Die Voraussetzungen für „gebaute Kultur“ stimmen
Dass die Welle der Begeisterung bis zum Überseeboulevard schwappt, wünscht sich die dortige Quartiersmanagerin Claudia Weise. „Die Frequenz hat zugenommen.“ Messbar sei der Zuwachs aber nur im Umfeld der Elbphilharmonie. Dort wurde zuletzt ein Plus von 61 bis 159 Prozent registriert. Mehr Kundschaft, mehr Umsatz. „Schön zu sehen, dass das Viertel belebt wird“, so Justus Henze von der Campus Suite. „Das ist für alle toll.“, sagt Maren Eckholdt. „Es mussten schon so viele aufgeben.“
In seiner viel beachteten Ausstellung „Kultur:Stadt“ hat Matthias Sauerbach vor vier Jahren den Bilbao-Effekt kritisch beleuchtet. Er gelangte dabei zur Erkenntnis: Gebaute Kultur gelinge oft nur, wenn man vorhandenen Strukturen neuen Glanz verleihe, mit ihnen arbeite, ohne sie zwanghaft zu sprengen. Wie in Hamburg auf einem alten Kaispeicher.

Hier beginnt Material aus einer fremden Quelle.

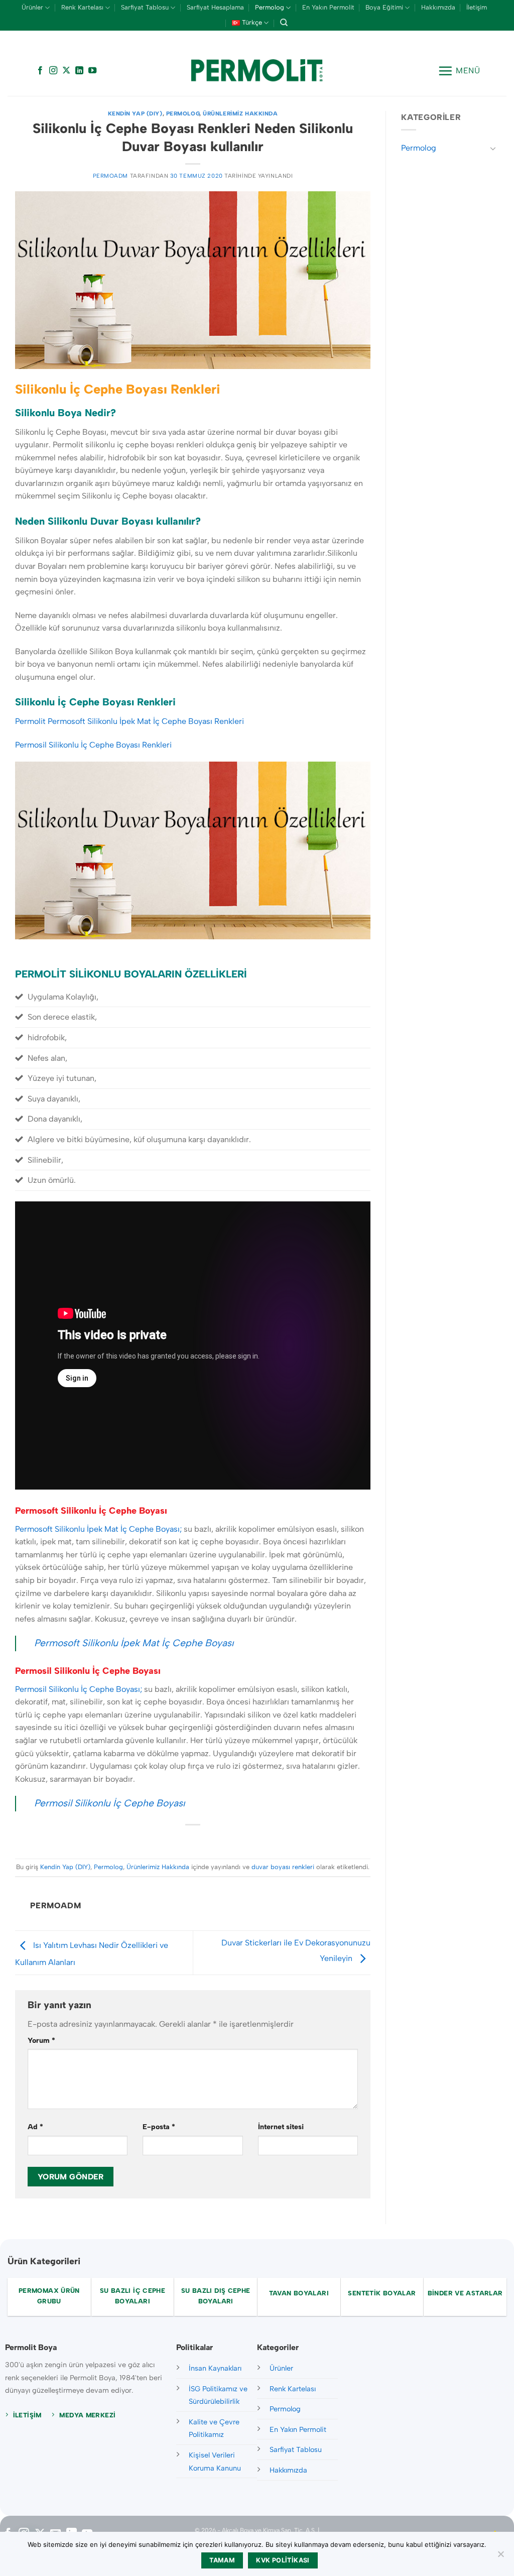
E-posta (159, 2126)
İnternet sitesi (281, 2126)
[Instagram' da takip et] (53, 70)
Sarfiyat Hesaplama (215, 7)
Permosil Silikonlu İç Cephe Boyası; (79, 1689)
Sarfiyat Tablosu (145, 7)
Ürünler (32, 7)
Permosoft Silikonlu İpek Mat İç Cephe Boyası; (98, 1529)
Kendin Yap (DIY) (135, 113)
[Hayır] (500, 2557)
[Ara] (284, 23)
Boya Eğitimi (384, 7)
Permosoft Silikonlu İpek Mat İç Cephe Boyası (133, 1643)
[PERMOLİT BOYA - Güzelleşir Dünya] (257, 70)
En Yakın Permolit (328, 7)
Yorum (41, 2040)
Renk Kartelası (82, 7)
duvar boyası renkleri (282, 1867)
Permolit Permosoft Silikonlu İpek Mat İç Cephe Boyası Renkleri (129, 721)
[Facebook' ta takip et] (40, 70)
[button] (459, 71)
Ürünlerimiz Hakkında (240, 113)
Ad (35, 2126)
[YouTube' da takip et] (92, 70)
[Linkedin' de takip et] (79, 70)
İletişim (476, 7)
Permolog (269, 7)
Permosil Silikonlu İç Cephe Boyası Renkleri (93, 745)
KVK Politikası (282, 2560)
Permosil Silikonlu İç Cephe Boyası (109, 1803)
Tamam (222, 2560)
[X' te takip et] (66, 70)
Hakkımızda (438, 7)
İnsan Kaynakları (215, 2368)
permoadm (110, 175)
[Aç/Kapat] (493, 148)
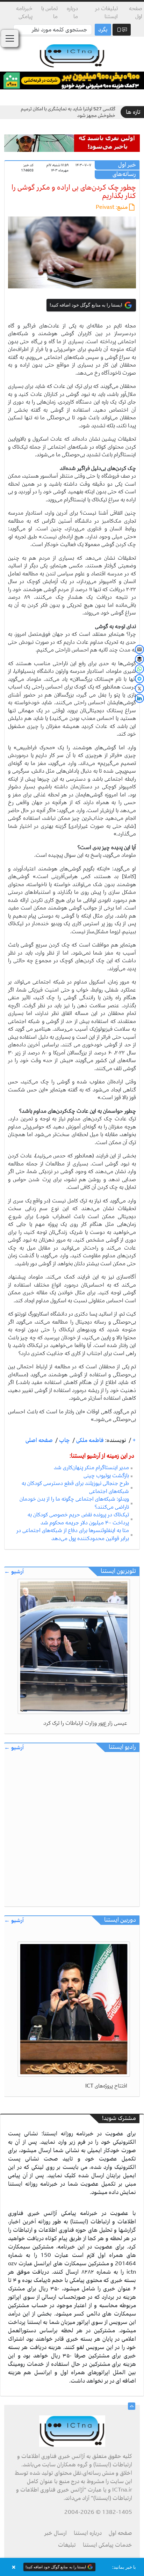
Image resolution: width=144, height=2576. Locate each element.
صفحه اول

Um dem wachsenden HafenCity-Publikum gerecht zu werden, hat das Meßmer Momentum das Lokal von 60 auf 100 Plätze vergrößert. Irene Abelé, die am Dalmannkai wohnt und arbeitet, beobachtet wie auch Worapoj Memangkung aus dem Tai Tan einen Aufschwung in der Gastronomie. Im Saffron, dem Restaurant des Hotel Westin in der Elbphilharmonie, habe „die Nachfrage spürbar angezogen“, sagt Direktorin Dagmar Zechmann.
Der Apotheker an der Elbphilharmonie verkauft jetzt mehr Hustenbonbons und Halstabletten
Und der örtliche Apotheker? Verkauft mehr Hustenbonbons und Halstabletten, sagt Christoph Rechni aus der Apotheke an der Elbphilharmonie. Bei Sängern und Publikum steige die Nachfrage: „Besucher wollen nicht husten, man hört im Saal ja alles.“ Gleichwohl habe das Konzerthaus „nur einen begrenzten Wirkungskreis“, sagt Rechni. „Im Überseequartier merkt man noch wenig“, sagt Sascha Krieger, Mitarbeiter der Mindways Segway Tours.
Allen gemein ist die Hoffnung auf eine nachhaltige Belebung, auf einen Effekt wie in Bilbao. Dort wird gerade 20 Jahre Guggenheim-Museum gefeiert. 20 Millionen Gäste waren schon da.